The fall is flying, and it has now been two weeks since Halloween.  I have to say, I am proud of my girls and how they have handled the bag-full of candy that hangs on a small hook in our kitchen right over our best Skining knife we got from the internet.  This bag-full of goodies does not usually live in our house, mainly because I cannot handle myself around such tempting treats.

On Halloween night, as we walked in the front door (before our cabinet painting night) I stared down into two bags filled with junk, I thought, “Ugh, this is a lot of sugar.” My girls looked so cute in their costumes and i even purchased some silver fang grillz to get into the Halloween spirit with them. I called an official family meeting, and we sat in a circle in the entry way. “Girls let’s talk about this candy.  You both have a choice to make; are you ready to hear your three choices?” They sat there looking at me very attentively.  “You can eat as much candy that you can possibly fit in your bellies right now, until you barf all over the place. (I kind of wanted this option to sound a bit unglamorous) You can eat candy for the next three days and then trade the rest for a small toy, or you can eat one single piece of candy in your lunch box until Thanksgiving.”  Ellie thought for a bit and asked, “what if we go past Thanksgiving?”  I agreed to a modification, knowing that with a little help from me, the candy will probably be gone by then anyway.
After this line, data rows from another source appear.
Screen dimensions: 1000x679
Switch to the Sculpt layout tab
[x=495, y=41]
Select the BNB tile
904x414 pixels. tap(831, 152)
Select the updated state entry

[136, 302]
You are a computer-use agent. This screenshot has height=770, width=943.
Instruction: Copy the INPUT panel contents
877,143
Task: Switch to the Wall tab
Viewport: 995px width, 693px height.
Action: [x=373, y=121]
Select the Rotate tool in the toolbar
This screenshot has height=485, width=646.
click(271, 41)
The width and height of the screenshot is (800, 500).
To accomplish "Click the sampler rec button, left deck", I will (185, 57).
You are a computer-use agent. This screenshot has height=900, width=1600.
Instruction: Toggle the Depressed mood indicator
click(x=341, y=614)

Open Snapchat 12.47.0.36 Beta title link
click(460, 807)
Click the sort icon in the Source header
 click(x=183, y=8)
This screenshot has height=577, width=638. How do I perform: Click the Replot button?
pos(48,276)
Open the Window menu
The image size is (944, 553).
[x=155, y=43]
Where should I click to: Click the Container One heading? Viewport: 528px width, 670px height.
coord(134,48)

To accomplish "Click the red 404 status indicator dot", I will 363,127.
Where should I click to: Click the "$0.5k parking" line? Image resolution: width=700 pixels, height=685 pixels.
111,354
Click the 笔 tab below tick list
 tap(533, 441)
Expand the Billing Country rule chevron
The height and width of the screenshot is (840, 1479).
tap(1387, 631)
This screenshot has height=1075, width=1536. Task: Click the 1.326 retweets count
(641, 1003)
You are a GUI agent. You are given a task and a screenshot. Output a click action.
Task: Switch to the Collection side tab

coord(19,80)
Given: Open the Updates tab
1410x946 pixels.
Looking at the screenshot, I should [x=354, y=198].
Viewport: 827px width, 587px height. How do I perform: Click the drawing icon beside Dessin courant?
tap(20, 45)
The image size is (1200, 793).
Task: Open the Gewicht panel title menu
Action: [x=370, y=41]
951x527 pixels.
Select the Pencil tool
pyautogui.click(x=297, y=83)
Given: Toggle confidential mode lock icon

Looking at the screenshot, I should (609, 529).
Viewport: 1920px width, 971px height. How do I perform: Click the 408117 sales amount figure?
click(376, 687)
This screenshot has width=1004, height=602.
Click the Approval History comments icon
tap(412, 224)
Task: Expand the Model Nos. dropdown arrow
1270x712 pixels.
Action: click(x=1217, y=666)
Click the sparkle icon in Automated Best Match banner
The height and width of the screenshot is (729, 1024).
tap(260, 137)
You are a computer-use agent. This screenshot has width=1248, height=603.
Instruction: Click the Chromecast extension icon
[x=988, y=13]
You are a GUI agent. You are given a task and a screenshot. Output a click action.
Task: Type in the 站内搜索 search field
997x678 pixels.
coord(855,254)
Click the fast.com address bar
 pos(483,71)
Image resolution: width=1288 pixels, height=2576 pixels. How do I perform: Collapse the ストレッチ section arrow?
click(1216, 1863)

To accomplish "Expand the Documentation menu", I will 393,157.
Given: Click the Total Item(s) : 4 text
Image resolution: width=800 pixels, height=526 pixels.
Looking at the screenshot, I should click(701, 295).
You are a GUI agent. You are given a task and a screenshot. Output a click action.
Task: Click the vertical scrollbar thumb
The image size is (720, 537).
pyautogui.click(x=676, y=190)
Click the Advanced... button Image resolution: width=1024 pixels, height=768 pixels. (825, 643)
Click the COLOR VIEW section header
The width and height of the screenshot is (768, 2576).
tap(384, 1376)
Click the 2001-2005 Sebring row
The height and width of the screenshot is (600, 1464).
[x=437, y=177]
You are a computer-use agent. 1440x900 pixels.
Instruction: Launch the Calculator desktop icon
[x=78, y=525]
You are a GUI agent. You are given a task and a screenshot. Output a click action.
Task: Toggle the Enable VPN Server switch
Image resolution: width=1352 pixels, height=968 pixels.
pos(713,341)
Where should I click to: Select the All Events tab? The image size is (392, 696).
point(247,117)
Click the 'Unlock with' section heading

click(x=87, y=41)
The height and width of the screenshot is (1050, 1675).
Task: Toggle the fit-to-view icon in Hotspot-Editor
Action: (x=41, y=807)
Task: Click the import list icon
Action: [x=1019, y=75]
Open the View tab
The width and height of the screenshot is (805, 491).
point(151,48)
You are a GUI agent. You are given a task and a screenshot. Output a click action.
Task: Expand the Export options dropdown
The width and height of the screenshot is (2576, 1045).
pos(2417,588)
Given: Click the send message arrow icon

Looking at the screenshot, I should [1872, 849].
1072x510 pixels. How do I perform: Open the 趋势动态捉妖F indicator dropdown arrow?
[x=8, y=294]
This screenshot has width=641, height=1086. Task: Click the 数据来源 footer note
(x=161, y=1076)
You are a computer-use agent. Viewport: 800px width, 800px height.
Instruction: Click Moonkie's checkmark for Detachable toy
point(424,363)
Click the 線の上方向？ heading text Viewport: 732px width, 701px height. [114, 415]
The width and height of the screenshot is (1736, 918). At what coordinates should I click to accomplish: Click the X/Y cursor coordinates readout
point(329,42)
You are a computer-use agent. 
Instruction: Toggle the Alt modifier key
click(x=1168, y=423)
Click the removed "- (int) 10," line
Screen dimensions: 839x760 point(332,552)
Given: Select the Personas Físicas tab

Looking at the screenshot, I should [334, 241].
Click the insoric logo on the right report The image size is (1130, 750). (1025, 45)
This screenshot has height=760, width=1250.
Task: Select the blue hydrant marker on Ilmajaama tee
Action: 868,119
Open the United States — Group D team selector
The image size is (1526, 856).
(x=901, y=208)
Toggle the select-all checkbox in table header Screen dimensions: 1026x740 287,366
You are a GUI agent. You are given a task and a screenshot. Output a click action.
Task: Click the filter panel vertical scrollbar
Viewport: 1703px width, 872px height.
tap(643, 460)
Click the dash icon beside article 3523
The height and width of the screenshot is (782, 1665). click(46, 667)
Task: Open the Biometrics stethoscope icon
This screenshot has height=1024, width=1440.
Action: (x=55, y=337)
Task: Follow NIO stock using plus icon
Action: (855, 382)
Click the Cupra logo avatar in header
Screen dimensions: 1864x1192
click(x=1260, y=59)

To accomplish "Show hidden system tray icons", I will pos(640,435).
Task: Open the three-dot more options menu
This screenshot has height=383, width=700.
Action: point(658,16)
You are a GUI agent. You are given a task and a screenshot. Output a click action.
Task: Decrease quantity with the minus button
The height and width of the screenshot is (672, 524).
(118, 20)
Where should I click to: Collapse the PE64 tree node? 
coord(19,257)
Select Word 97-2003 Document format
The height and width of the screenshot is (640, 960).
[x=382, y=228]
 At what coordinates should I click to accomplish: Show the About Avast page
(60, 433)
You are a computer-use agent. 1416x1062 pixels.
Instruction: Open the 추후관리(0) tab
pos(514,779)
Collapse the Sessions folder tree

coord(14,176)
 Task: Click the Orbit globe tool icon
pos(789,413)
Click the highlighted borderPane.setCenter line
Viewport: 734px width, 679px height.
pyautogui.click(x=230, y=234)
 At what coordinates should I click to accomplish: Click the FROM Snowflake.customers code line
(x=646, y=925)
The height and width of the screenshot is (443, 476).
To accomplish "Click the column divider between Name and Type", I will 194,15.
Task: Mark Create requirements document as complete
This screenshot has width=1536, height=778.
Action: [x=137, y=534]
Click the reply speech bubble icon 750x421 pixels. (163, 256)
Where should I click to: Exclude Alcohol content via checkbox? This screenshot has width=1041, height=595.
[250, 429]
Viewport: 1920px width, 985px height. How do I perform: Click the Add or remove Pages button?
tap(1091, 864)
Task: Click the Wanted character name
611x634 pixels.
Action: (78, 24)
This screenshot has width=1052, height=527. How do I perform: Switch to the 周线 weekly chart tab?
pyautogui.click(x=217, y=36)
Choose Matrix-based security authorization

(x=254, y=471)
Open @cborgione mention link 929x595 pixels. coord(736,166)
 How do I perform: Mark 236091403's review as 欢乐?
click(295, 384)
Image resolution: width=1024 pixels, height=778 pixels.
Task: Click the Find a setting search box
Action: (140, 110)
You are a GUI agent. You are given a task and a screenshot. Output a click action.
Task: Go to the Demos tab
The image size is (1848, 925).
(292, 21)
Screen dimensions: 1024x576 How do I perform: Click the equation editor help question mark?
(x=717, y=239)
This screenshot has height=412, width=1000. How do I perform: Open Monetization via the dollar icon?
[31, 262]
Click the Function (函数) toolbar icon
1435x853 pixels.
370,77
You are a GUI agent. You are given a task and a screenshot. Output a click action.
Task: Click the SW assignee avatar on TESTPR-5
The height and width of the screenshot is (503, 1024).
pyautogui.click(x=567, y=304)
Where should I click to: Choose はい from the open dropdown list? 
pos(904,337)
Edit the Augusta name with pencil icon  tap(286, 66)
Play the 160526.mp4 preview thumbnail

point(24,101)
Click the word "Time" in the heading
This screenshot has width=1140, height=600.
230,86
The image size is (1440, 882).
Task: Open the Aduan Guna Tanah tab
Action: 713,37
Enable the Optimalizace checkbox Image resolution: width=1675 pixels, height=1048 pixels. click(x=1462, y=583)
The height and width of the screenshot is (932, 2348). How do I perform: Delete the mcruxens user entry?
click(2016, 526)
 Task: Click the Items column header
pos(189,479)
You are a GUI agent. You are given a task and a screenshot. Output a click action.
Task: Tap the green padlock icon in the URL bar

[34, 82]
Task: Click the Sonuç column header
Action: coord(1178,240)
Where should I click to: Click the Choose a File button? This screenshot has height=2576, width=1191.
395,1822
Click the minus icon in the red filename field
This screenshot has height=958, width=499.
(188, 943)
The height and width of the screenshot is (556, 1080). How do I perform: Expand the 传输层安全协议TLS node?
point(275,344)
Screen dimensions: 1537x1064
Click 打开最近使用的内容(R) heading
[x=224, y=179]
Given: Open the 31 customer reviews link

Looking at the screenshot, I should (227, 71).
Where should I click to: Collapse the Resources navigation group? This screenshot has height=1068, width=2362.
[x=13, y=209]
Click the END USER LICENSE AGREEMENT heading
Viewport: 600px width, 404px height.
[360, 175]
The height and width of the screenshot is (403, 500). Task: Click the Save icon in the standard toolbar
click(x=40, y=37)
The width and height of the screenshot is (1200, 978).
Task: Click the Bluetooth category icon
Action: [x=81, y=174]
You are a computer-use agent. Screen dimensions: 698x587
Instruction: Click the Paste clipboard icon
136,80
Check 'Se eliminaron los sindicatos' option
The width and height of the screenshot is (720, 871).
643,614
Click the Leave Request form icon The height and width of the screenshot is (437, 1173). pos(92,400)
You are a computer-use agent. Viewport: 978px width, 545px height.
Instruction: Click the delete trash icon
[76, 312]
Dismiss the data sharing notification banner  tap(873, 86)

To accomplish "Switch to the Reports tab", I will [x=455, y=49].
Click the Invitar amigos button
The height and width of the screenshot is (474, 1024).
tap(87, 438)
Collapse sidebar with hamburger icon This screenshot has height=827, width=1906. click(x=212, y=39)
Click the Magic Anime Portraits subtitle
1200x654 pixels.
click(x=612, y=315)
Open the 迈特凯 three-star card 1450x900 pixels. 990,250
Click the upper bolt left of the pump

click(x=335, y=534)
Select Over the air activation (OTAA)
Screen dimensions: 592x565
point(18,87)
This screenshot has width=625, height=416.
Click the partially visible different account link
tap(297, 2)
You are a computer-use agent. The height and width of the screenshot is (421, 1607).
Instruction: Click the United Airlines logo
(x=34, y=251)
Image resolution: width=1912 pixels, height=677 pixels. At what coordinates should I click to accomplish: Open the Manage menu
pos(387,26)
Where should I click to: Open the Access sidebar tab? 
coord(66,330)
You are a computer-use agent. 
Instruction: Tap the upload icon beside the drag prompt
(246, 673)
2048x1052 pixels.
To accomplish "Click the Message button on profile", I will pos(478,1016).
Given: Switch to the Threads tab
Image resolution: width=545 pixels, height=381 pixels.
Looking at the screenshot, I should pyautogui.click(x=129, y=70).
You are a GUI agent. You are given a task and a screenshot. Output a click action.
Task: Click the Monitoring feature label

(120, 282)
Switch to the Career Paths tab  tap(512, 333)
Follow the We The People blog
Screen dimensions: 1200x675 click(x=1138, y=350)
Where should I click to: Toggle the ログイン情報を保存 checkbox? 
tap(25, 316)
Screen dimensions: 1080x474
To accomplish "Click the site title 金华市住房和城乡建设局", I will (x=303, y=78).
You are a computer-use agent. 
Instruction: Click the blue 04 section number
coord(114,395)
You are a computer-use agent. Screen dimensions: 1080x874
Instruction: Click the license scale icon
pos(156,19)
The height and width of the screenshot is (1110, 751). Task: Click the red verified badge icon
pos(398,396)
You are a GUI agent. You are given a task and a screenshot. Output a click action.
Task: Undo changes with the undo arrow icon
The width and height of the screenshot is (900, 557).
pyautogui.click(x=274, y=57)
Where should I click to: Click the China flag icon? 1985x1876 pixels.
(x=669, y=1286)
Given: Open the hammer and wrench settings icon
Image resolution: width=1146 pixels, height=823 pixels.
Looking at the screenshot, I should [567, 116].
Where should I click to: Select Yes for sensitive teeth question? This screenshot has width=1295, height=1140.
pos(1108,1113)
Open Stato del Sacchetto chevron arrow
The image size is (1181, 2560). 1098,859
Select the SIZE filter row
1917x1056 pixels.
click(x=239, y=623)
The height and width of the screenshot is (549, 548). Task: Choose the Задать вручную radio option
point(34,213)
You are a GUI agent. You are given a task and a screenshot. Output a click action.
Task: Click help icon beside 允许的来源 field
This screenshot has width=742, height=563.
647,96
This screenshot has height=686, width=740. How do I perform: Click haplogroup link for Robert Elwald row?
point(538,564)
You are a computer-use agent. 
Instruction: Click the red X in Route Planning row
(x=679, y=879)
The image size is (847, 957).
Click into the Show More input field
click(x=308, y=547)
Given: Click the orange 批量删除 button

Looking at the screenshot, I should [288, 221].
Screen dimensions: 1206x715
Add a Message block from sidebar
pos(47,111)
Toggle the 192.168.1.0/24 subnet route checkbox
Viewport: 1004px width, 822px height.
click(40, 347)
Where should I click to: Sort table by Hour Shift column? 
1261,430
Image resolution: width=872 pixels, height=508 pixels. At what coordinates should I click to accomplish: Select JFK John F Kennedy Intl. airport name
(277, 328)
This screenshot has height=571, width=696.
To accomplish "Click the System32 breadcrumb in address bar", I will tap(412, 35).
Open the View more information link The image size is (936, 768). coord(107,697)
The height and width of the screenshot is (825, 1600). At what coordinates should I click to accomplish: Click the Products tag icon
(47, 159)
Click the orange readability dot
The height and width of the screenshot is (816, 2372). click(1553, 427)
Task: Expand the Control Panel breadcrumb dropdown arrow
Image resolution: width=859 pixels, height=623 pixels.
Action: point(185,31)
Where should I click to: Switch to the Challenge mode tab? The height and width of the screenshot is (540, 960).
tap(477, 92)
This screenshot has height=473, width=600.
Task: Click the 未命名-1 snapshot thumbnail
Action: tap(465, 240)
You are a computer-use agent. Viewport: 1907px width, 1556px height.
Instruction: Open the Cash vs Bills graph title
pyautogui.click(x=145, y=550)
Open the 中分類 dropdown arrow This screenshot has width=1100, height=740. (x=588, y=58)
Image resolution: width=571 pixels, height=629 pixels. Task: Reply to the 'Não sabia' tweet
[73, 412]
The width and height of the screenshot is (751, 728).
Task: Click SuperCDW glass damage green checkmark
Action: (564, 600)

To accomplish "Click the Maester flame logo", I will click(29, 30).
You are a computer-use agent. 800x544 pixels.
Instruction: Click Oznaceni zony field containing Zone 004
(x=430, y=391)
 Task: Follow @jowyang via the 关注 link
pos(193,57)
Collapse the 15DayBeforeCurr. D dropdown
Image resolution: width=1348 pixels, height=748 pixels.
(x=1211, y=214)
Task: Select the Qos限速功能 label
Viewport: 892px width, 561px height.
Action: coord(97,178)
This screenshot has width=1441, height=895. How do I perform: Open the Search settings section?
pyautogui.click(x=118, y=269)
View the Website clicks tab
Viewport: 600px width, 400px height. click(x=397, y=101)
And so we hung up their little felt pumpkin bags on the hook (when I was a kid we used our pillow case) and hurried them to bed.

On Tuesday, we had our usual morning of racing around the house getting ready for school. Ellie remembered the decision that she had made.  She carefully picked out a piece of candy and tucked in her lunch box.  Kate does not eat lunch at school and of course pressed me on wanting her candy for breakfast, because what does she not press me on?  After some debate with Kate her piece of candy went in the school bag for later.

We have followed this procedure everyday since Halloween, and they have not once asked for more then one treat.  The minute I pick up Kate from school, she will reach into her school bag and get the piece of candy that she has so patiently been waiting to eat. Now I, on the other hand, am a different story and can not hold myself to one treat a day and cannot wait for the candy to be out of my house.  I am toying with the idea of entering the Biltmore Estate Gingerbread Making Contest to get rid of the rest of the candy for my sake.

I, of course, did not invent the brilliantness of giving children choices, but I am a firm believer in doing so and try to use the methods of Love and Logic. It is amazing to see it work with my children especially when I sometimes feel like I do not have the skills to handle the out of control management of their young childhood.

I also believe that Frank Cheley had a great idea when he was establishing the foundation for Cheley.  Two of his main formulas for camp included youth having the empowerment of choice.  For the Code of Living, it was his intention that each unit of 60 campers come up with what they want to live by while they are at camp. It is not a set of rules made for them, but rather a collaboration of qualities and traits to live up to.  This set-up makes up for a magical place and a tightly-knit community. He also devised the free choice program, in which campers, each week, choose what they want to do.  They do not travel with their cabin, nor are they given a schedule; it is their choice.

As a mother, in the throws of raising little people, I find comfort and sanity in the idea of giving my girls a choice when I can.  As a fourth generation camp director, I am proud to continue to help provide a place where children can grow, connect, learn, and experience nature, and I find value in empowering them to choose.